100 Aug 27 06:47:11 /webinator/dev/idx_rebuild:67: Creating Unique index on Non-unique data

If I am correct that this is because some duplicate pages got in somehow (maybe the unique index was not on for one of the walks), then how can I fix this? I thought of just "create new_table as select distinct * from html" and then copy the new table over html -- but the duplicate pages are likely to have some other field that is different (Url, etc.) so that won't work. Any suggestions, or could this be some other problem?

Thanks,

Marcos

Posted: **Wed Aug 27, 2003 3:09 pm**

Hash is not supposed to have a unique index. See the dowalk script for what indices are appropriate.

The 000000000 hash is used for pages that have meta robots noindex,follow so that parent/child linkage works. The content of those pages is not stored so they won't show up in a search.

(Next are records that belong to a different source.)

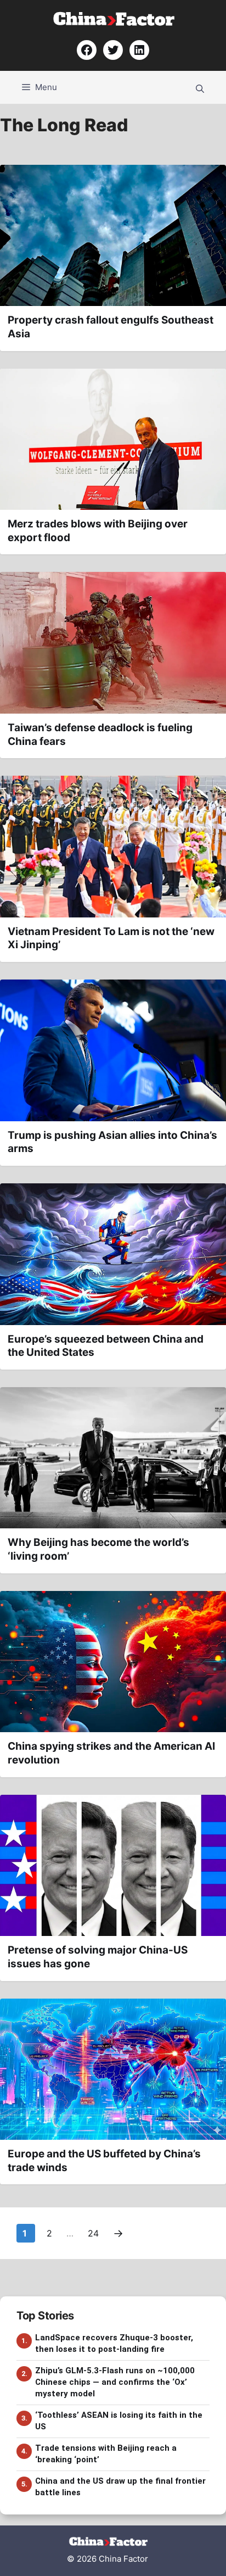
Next (118, 2233)
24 (94, 2233)
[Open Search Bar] (200, 87)
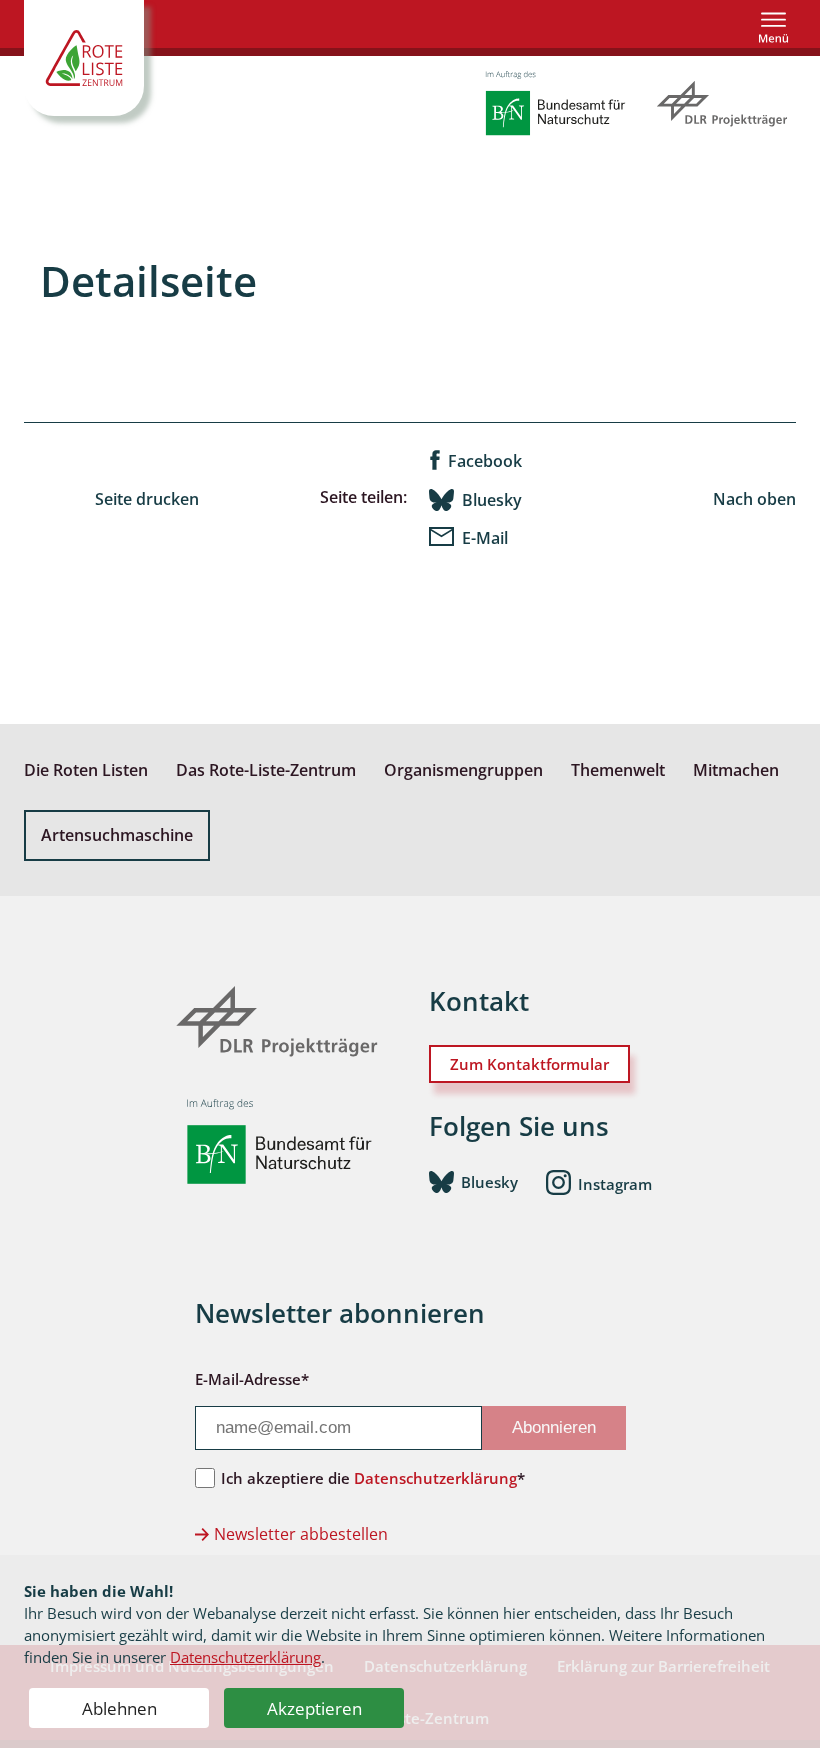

Posted: **Wed Aug 27, 2003 3:51 pm**

OK -- that makes sense. The reason (I think) that we have a unique constraint is because we consolidate multiple walks into this one html table (it never gets walked directly into) and we wanted to prevent duplicates across walks. Maybe we need to rethink that. (I still do not understand why this throws thousands of errors -- I only get 1 row when I select count(*) from html where domain_id = '000000000' -- but maybe that is because of the constraint)

So let me put my question differently -- if we want to remove duplicates from an existing html table is there an easy way to do that? I suppose I could write a vortex script that takes each row and checks for duplicates before inserting it...

Posted: **Wed Aug 27, 2003 4:03 pm**

An individual html table will not have dups unless duplicate detection has been turned off in the profile.

If you want to merge two tables that might have duplicates you'll need to do it one row at a time in vortex and check for existence before inserting.

Another option, if you don't care about parent child navigation, is to edit dowalk and change <$SSc_metarobotsplaceholder=Y> to <$SSc_metarobotsplaceholder=N>. Then it won't store the 0 hash records and you unique index method will work.